Cory Doctorow's essay, "Metacrap," does a great job of listing the reasons a Semantic Web-style metadata attempt will always fail when left to the "public" to implement. One thing that the old human-run Yahoo! and the Open Directory Project do get right are the quality of results, but since updates are made at the speed of human, these seem to be pretty much impossible to keep current.
Perhaps there is some neat way to use everyone's browsing histories to create a semantic link between content on the web. But that will never happen because of (extremely valid) privacy concerns.
Well, shame on the author for writing such a myopic rant piece containing no new ideas or proposals.
This will eventually mean anyone engaged in getting data off the web for machine processing (i.e. scraping) is probably looking at needing to run headless browsers and using OCR to get the information out in future. I kind of wonder if Google etc. do this already to extract information based on layout.
Somewhere along the way we need a better way to exchange data between websites before this comes along and sets us back by a couple of decades. The semantic web stuff (sadly) hasn't really worked, but something of that ilk is needed to get us to the future.
I think the people really pushing for the Semantic Web kind of gave up. You hardly ever hear that term anymore.
I guess the value proposition of "You can add a whole bunch of complexity to your webpage that won't affect what people see so robots can scrape your page easier" didn't really resonate with developers. Also, the proposals I saw were much too granular and focused on people writing scientific papers on the web. It wasn't a good mesh for the "garbage" web, which is like 99% of everything.
One of the biggest barriers to the semantic web is the barrier to entry. Scraping web pages are hard. Parsing HTML (which probably doesn't validate) is hard. Extracting semantic meaning from parsed HTML is hard.
Even once you've piled on the libraries and extracted the bit of information that you need, what do you do with that data? You process it a bit and store it in some kind of data structure. But at this point, you've could have just pinged the website's API and gotten the same data (and more) in a data structure.
It turns out it's a heck of a lot easier to return a blob of JSON than it is to process text in markup on a page. And smaller, as well: JSON often takes up far less space than the corresponding markup for the same content. That's a big deal when you're processing a very large amount of information.
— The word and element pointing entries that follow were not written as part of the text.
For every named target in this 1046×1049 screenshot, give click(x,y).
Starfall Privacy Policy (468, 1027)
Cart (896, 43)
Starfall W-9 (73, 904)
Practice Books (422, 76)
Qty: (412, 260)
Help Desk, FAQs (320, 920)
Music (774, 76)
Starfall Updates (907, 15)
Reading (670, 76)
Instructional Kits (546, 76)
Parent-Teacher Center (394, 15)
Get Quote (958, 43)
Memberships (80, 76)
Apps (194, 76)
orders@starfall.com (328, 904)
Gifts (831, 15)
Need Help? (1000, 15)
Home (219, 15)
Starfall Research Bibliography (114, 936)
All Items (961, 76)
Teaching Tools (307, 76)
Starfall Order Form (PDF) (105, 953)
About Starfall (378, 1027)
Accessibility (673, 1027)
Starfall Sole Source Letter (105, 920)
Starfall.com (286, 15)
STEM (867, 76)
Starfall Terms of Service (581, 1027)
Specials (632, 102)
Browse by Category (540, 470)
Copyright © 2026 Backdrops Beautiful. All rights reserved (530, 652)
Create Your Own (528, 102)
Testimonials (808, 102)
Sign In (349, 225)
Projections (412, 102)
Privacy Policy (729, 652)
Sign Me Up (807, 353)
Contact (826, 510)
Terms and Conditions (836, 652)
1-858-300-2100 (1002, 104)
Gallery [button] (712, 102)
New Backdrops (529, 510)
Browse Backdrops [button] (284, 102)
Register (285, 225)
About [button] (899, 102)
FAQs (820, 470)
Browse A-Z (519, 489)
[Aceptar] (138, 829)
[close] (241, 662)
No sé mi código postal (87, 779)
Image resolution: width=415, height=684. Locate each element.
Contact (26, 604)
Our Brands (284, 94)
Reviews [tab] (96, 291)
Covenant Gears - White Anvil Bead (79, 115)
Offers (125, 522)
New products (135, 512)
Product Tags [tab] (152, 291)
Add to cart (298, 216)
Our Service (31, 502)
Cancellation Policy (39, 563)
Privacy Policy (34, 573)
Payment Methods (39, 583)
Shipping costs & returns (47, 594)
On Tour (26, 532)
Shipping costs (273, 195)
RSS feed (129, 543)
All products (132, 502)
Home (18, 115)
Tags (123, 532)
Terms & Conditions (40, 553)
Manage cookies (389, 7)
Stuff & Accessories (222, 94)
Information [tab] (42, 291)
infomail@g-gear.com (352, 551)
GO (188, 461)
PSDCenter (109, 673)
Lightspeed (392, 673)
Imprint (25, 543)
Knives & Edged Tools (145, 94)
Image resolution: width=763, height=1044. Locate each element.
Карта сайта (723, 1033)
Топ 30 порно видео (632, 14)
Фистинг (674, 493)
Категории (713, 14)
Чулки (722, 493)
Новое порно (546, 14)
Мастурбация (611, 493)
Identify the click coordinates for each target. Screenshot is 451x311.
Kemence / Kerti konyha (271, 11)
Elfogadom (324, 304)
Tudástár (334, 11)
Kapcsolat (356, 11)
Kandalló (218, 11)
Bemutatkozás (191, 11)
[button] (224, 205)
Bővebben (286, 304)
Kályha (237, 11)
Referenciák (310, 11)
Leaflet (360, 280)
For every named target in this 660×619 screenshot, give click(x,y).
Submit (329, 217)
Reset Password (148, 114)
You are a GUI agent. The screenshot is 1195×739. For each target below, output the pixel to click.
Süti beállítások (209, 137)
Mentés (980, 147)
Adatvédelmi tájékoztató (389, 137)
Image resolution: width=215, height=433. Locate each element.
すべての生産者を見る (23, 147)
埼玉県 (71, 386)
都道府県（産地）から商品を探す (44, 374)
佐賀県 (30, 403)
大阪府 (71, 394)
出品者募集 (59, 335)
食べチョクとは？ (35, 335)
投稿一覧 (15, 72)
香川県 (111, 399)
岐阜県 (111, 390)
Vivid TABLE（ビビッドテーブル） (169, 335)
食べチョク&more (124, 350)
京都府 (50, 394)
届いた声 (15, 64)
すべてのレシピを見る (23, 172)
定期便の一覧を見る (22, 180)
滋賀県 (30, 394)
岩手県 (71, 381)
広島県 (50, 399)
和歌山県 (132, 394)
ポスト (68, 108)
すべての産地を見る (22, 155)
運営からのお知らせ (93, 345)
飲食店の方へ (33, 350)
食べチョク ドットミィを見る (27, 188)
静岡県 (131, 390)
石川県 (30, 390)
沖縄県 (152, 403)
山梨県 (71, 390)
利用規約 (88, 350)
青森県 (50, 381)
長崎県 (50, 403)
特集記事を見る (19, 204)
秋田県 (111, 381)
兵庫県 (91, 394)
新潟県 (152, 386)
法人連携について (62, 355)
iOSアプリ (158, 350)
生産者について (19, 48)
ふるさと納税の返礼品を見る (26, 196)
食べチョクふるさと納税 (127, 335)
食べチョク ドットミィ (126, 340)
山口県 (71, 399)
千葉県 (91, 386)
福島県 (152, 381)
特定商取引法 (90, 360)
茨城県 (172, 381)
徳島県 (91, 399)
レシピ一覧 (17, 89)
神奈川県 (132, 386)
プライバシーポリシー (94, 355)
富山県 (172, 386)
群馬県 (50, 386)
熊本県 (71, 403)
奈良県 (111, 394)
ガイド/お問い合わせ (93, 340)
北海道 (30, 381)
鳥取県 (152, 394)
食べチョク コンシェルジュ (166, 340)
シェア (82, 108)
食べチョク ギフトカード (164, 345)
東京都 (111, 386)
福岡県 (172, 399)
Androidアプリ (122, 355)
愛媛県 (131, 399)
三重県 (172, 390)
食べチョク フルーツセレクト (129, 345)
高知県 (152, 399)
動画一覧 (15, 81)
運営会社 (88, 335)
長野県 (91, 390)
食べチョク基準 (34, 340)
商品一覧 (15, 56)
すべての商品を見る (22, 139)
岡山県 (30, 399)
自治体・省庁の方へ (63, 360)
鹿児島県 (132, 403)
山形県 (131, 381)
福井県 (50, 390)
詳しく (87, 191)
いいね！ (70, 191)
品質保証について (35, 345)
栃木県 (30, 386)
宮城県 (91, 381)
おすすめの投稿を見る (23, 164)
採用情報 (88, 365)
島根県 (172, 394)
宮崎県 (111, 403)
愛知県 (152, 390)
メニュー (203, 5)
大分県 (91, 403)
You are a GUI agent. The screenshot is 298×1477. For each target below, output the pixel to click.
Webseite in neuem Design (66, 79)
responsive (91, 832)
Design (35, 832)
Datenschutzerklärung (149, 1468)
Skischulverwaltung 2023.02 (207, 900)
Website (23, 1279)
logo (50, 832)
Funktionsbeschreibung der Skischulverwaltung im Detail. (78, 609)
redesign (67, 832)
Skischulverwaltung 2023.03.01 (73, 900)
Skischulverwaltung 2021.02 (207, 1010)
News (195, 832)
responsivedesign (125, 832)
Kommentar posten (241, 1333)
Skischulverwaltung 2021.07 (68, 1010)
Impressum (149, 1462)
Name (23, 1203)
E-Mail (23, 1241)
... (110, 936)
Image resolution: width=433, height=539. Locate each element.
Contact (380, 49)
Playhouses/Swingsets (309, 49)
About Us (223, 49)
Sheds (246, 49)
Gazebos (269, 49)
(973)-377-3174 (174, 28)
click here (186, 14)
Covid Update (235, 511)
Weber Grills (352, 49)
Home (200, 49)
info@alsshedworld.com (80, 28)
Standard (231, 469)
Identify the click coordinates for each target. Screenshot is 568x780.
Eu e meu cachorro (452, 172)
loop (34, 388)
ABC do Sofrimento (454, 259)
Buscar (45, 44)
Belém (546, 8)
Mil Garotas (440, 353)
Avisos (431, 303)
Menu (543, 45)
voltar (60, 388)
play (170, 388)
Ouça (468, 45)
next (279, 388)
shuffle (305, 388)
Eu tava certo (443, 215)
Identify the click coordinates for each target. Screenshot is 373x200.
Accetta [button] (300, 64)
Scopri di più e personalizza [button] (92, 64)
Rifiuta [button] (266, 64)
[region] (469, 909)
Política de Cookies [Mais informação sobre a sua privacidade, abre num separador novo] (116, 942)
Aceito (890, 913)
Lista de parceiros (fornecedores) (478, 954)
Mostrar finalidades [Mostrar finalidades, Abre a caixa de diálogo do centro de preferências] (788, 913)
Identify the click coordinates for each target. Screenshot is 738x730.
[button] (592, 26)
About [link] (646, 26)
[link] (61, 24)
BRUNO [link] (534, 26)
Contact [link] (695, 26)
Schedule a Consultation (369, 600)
There's the promise that AI will someday make this easier: if you eliminate the parse-and-process-into-a-data-structure step and just assume that an AI will do that part for you, you're in good shape. But that's nowhere near being a practical reality for virtually all developers, and APIs eliminate this step for you.
Even if you use something like HTML microdata, there's very few consumers of the data. Some browsers give you access to it, but that doesn't make it extremely useful: if you generated the data on the server side, why not just make it into a useful interface? Or expose the data as raw data to begin with? Going through the extra effort to use these APIs is a redundant step for most use cases.
The financial incentives have become stronger for building walled gardens than a semantically open web. The semantic data has been more useful to giants that monetize it, than to millions of small publishers who are supposed to abide by the rules and maintain it. The issue is even bigger if you are listing valuable goods - from products, to jobs, to real estate/rental listings as a part of your marketplace or business. Aggregators like google can scrape and circumvent you, by taking away your users earlier in the acquisition chain, so why bother giving them your product graph.
I wonder how things would look like if the 'semantic web' (the actual web3?) had taken off and we had regular and rich, machine-readable metadata for just about everything rather than having to rely on what is largely subpar scraping and 'AI' systems.
People have pointed out recently how Google search seems to struggle as sites on the internet turn more and more into apps rather than standardized documents and they just go and search on reddit. Having a standard to encode semantics seems honestly necessary at this point if you want to keep things interoperable.
> Data on the web will only be "semantic" if that is the default, and with this technique it will be.
Not going to work unless imposed by some external force. The semantics of the web can more practically be extracted with neural nets, but it's a long tail and there are errors. Lots of good work recently in parsing tables, document layouts and key-value extraction. LayoutLM and its kin comes to mind.[1]
Not going to happen. The reason for the Semantic Web never taking off were never technical. Websites already spend a lot of money on technical SEO and would happily add all sorts of metadata if only it helped them rank better. Of course, many sites’ metadata would blatantly “lie” and hence, the likes of Google would never trust it.
Re exposing an entire database of static content: again, reality gets in the way. Websites want to keep control over how they present their data. Not to mention that many news sites segregate their content as public and paywalled. Making raw content available as a structured and query able database may work for the likes of Wikipedia or arxiv.org. But it’ll not likely going to be adopted by commercial sites.